Excerpts from a dataset:
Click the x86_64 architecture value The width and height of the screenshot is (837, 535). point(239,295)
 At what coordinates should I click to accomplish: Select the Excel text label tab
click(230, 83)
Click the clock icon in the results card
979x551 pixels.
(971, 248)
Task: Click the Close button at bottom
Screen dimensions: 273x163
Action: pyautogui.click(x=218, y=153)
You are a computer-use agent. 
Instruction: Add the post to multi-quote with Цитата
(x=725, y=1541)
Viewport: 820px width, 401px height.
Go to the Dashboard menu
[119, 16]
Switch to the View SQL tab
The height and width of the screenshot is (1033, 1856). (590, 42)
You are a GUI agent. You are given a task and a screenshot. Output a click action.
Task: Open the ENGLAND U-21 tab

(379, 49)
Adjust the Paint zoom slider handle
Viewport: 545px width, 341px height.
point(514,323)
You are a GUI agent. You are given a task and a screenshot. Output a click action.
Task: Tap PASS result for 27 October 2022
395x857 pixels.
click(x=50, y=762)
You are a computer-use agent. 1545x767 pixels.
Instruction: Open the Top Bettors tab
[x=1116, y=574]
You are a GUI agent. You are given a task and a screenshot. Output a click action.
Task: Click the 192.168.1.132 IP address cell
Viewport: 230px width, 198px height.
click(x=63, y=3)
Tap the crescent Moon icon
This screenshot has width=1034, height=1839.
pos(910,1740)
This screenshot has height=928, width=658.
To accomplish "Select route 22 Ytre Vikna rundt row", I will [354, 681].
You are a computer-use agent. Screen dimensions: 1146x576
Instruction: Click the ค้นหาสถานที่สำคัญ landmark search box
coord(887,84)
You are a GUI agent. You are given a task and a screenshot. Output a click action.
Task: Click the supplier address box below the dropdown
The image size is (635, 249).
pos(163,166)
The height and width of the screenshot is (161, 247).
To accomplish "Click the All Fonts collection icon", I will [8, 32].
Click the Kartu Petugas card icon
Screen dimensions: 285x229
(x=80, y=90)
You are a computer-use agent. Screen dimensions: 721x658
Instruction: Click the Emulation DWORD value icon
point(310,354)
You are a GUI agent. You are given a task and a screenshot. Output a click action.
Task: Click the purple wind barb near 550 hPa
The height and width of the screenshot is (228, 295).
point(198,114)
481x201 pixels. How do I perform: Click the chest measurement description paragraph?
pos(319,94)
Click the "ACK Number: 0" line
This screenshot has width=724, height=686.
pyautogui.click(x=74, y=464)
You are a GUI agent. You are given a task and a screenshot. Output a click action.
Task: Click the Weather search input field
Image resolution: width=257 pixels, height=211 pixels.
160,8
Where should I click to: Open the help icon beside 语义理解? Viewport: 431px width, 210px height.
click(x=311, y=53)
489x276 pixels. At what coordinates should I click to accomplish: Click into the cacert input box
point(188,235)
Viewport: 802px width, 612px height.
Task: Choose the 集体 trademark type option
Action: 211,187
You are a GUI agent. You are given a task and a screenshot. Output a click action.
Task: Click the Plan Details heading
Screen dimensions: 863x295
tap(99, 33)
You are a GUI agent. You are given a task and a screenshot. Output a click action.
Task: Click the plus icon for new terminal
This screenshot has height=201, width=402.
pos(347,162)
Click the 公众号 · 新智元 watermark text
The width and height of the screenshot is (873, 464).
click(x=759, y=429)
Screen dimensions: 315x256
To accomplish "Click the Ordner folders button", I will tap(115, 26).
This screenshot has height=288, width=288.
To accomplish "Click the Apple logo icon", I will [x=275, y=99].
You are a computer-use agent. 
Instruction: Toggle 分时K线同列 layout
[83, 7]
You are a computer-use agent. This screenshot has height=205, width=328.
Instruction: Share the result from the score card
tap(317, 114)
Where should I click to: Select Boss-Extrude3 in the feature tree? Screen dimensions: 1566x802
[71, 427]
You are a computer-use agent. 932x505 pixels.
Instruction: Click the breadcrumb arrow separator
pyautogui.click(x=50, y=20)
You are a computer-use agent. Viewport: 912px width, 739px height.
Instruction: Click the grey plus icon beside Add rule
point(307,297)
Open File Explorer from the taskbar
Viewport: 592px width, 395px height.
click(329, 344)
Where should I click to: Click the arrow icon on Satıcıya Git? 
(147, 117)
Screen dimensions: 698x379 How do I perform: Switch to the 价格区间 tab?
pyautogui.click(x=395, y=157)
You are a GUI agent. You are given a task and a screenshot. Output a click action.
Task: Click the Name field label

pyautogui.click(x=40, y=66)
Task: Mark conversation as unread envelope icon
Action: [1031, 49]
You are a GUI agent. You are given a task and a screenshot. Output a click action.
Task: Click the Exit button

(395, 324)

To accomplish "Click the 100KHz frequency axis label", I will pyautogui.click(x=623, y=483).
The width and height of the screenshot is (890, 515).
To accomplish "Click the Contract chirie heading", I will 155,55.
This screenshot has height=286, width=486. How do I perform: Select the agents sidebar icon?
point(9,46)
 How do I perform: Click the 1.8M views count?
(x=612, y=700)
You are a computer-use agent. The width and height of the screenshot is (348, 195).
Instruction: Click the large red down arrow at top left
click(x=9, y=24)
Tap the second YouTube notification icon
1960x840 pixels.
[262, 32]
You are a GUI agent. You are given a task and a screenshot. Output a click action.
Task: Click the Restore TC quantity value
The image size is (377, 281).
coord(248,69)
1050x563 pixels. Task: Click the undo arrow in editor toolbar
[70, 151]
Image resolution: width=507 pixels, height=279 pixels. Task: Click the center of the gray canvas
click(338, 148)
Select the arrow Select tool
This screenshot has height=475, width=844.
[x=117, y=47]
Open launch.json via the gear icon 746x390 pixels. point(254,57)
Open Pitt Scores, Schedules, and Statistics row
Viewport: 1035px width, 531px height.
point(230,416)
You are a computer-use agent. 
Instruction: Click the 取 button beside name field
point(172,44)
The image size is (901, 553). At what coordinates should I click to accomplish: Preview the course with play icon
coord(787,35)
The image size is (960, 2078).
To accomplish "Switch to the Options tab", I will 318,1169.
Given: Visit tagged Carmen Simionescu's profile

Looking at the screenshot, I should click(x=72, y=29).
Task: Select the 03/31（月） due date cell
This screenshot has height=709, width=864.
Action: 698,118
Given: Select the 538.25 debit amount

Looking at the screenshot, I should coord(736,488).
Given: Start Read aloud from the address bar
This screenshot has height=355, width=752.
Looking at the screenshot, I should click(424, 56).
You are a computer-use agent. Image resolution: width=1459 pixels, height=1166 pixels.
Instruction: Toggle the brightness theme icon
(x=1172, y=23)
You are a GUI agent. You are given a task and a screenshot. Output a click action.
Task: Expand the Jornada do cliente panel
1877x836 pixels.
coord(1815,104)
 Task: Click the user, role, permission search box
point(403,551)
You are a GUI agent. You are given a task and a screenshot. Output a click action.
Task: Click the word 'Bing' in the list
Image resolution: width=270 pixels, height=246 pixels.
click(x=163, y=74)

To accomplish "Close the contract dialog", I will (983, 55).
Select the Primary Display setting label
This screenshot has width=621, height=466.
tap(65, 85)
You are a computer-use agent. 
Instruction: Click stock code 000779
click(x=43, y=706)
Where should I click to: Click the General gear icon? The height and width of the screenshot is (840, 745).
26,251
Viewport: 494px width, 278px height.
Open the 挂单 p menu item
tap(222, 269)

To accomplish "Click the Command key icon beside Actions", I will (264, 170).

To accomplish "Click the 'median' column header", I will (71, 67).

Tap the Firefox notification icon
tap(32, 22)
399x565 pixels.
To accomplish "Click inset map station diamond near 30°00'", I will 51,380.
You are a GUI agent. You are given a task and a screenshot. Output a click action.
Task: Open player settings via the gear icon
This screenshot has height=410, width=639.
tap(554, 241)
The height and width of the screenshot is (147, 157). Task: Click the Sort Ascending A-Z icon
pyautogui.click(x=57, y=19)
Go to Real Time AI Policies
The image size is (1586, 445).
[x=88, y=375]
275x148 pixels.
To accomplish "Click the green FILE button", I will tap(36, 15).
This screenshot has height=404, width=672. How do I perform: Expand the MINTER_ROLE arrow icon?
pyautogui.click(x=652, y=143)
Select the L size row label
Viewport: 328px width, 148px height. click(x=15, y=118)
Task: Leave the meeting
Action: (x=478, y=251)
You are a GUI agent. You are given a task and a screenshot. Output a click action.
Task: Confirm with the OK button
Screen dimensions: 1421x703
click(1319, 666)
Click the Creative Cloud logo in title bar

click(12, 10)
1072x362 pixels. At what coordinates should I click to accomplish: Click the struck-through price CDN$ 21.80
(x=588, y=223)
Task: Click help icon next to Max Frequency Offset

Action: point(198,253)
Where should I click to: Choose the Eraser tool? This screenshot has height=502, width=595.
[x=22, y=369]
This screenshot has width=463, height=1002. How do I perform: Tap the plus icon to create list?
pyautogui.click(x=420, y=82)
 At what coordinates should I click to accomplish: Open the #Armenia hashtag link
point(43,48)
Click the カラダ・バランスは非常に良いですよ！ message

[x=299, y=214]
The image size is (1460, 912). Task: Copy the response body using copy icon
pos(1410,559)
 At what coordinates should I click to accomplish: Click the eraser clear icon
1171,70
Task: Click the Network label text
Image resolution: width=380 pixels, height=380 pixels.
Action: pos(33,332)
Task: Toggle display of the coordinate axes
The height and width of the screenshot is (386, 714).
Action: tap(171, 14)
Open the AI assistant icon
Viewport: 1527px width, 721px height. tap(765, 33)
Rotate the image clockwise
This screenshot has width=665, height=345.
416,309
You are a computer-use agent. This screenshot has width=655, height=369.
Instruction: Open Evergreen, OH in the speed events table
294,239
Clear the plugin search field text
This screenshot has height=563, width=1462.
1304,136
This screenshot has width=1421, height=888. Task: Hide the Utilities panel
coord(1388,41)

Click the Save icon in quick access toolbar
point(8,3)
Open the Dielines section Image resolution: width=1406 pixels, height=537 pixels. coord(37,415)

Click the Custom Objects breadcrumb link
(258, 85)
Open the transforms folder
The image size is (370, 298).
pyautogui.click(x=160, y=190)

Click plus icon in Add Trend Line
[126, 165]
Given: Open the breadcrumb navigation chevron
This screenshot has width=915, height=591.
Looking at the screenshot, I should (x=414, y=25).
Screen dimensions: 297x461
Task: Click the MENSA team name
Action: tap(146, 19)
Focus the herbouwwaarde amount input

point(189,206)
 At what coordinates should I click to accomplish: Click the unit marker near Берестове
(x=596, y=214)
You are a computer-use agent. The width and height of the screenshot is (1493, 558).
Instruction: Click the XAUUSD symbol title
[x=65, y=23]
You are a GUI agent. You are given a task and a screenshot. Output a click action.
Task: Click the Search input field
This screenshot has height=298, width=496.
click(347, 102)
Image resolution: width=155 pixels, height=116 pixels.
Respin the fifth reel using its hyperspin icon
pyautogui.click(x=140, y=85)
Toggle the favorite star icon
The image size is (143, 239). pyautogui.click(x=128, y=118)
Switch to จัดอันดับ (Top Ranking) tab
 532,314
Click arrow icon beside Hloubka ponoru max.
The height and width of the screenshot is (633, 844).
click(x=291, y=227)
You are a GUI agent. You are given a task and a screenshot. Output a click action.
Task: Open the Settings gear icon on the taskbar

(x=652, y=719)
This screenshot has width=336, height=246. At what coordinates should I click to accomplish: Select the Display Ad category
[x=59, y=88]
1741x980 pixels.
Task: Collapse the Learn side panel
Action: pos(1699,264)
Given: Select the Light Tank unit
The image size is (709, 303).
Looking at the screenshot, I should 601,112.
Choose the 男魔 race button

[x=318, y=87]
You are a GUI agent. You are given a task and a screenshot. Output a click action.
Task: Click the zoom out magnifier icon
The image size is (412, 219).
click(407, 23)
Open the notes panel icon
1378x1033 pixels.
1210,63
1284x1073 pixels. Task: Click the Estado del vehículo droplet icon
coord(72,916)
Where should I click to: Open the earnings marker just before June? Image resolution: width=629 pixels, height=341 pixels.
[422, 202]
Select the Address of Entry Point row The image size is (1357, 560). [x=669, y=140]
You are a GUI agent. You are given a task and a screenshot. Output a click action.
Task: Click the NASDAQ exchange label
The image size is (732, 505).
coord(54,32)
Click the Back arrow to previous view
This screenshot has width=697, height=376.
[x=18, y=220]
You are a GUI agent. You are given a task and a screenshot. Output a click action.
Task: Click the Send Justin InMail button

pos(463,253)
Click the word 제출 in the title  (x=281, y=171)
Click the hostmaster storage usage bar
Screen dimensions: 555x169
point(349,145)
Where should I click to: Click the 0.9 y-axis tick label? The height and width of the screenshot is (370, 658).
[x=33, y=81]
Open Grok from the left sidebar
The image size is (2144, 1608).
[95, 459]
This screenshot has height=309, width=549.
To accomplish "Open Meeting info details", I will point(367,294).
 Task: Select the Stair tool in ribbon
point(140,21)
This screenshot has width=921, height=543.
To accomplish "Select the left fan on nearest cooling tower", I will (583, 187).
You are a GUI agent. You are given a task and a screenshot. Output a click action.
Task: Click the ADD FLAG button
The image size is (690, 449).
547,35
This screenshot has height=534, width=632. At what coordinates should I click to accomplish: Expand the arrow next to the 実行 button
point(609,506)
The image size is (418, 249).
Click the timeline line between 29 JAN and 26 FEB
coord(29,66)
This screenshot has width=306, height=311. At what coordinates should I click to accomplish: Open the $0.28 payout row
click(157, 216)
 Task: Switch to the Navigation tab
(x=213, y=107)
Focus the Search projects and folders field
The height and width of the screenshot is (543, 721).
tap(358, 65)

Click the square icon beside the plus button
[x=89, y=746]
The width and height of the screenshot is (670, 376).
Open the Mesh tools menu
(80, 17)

* [Task item]: From the records above, pull every line that has the string "Close" and copy it.

* [Output for this task]:
Task: Click the Close button at bottom
To accomplish "Close the contract dialog", I will (983, 55).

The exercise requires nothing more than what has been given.